_EXERCISE REQUIREMENTS_. Once the line containing "Click empty space right of the HTML combo box" is found, retype it and each line after it through the last entry below, word for word, and nothing else.

(PROVIDED RECORDS begins)

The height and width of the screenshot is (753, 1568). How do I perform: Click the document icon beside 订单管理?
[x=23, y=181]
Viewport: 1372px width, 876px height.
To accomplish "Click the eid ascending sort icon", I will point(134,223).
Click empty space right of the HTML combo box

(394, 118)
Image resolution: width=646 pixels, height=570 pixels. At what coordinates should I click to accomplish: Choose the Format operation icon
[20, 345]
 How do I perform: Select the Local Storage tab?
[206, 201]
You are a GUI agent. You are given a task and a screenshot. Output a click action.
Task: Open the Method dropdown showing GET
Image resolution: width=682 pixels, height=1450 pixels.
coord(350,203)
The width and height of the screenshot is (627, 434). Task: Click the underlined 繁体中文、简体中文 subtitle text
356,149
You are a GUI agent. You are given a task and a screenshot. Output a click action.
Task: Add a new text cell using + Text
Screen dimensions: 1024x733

(PROVIDED RECORDS ends)

_ANSWER SPACE_.
Click empty space right of the HTML combo box

(394, 118)
Image resolution: width=646 pixels, height=570 pixels. At what coordinates should I click to accomplish: Choose the Format operation icon
[20, 345]
 How do I perform: Select the Local Storage tab?
[206, 201]
You are a GUI agent. You are given a task and a screenshot. Output a click action.
Task: Open the Method dropdown showing GET
Image resolution: width=682 pixels, height=1450 pixels.
coord(350,203)
The width and height of the screenshot is (627, 434). Task: Click the underlined 繁体中文、简体中文 subtitle text
356,149
You are a GUI agent. You are given a task and a screenshot. Output a click action.
Task: Add a new text cell using + Text
Screen dimensions: 1024x733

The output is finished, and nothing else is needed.